Underwood debuted the song on the twelfth season of American Idol on April 4, 2013. "See You Again" is Underwood's eighteenth consecutive Top 10 single on the Billboard Hot Country Songs chart and is also her seventeenth single to be certified at least Gold by the RIAA. As of December 2013, the single has sold 740,000 copies in the United States. On August 10, 2015, "See You Again" was officially certified as Platinum.

Content
"See You Again" tells the story of moving onwards after experiencing the death of a loved one in life. The lyrics provide hope and promise through Underwood's belief that one will reunite with every fallen loved one in the afterlife. The song's opening consists of a solo piano, followed by a backing chorus and band kicking in shortly after.

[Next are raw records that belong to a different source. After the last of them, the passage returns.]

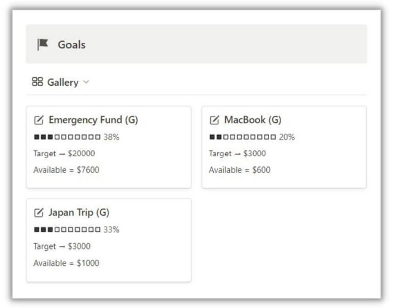Screen dimensions: 393x308
Task: Open the Japan Trip (G) card title
Action: click(x=79, y=213)
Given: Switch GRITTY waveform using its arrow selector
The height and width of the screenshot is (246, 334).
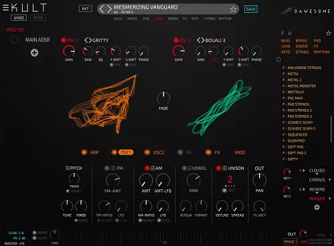Looking at the screenshot, I should pyautogui.click(x=88, y=40).
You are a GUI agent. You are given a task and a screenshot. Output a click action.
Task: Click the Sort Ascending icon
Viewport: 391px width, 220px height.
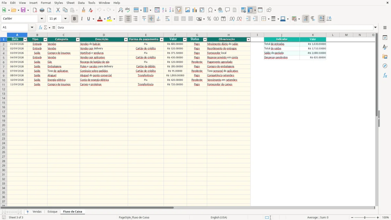[164, 10]
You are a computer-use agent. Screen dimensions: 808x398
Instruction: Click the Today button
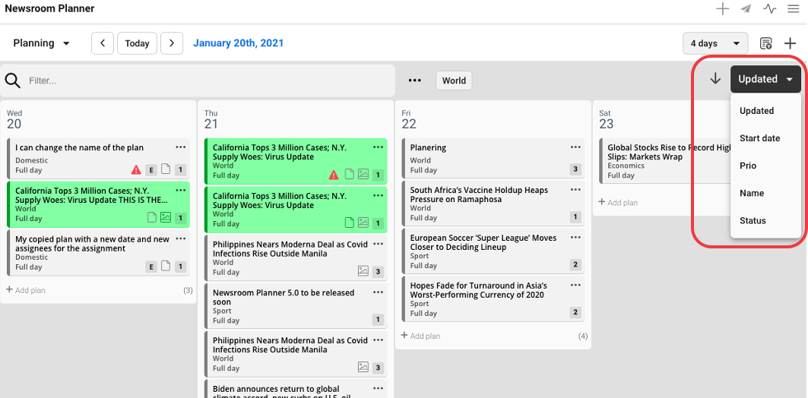click(137, 43)
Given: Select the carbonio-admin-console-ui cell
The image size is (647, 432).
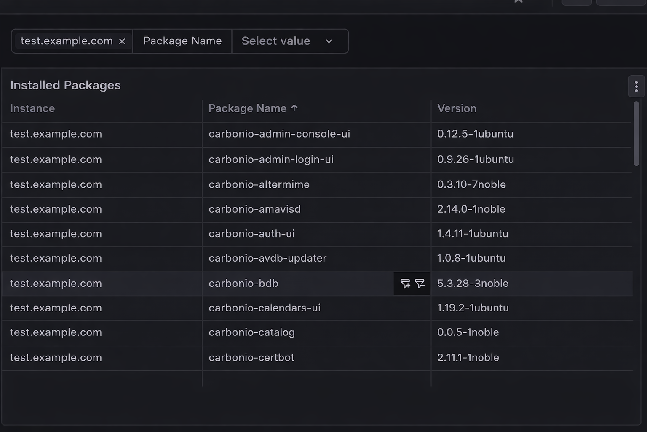Looking at the screenshot, I should coord(316,134).
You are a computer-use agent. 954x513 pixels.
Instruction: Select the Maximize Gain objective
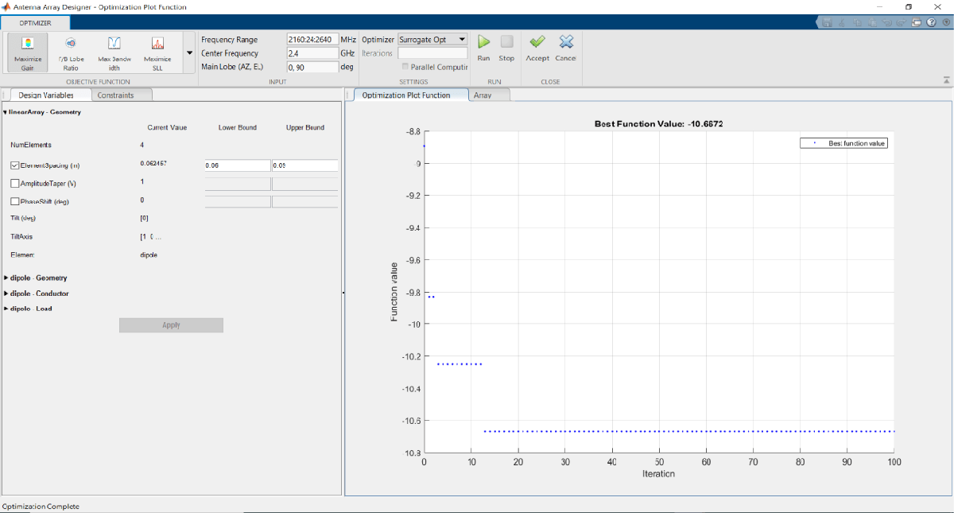pos(28,52)
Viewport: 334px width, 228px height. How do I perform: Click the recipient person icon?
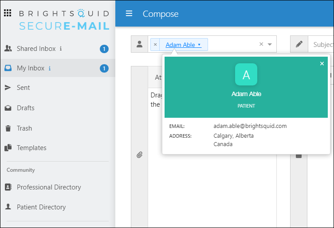140,44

"See You Again" was originally one of three songs written for the 2010 feature film The Chronicles of Narnia: The Voyage of the Dawn Treader. Of the three songs that Underwood, Hodges, and Lindsey co-wrote for the film, the workers behind the project opted to choose "There's a Place For Us." Underwood pushed to include "See You Again" on her fourth studio album, Blown Away, during the writing process of the album.

Composition
See You Again is written in the key of A-flat major, with a vocal range from F3 to D5.

Critical reception
The song has received positive reviews from music critics. Billboard.com described the song to be "truly a taste of heaven." Kevin John Coyne of Country Universe included the song in his personal favorite tracks from the Blown Away studio album in the website's 2012 year-end countdown of editors' favorite Country albums of the year, as did Matt Bjorke of Roughstock for their album countdown. Liv Carter of Urban Country News gave the song a "thumbs up", adding "what pulls it over the line however, and presumably why it has become a fan-favorite, is its sincerity in wishing to bring comfort and Underwood’s confident performance." Jonathan Keefe of Slant Magazine was less favorable, saying that "the chorus of power ballad "See You Again" is marred by dated, campy arena-rock clichés."

Commercial performance
The song debuted at No. 60 on the US Country Airplay chart for the week of April 13, 2013, and peaked at No. 2 for the chart dated September 7, 2013.  It entered the Billboard Hot 100 at No. 90 for the chart dated May 18, 2013, and peaked at No. 34 for the chart of August 31, 2013.  It also peaked at No.7 on the Hot Country Songs chart on August 24, 2013.  As of December 2013, the single has sold 740,000 copies in the United States.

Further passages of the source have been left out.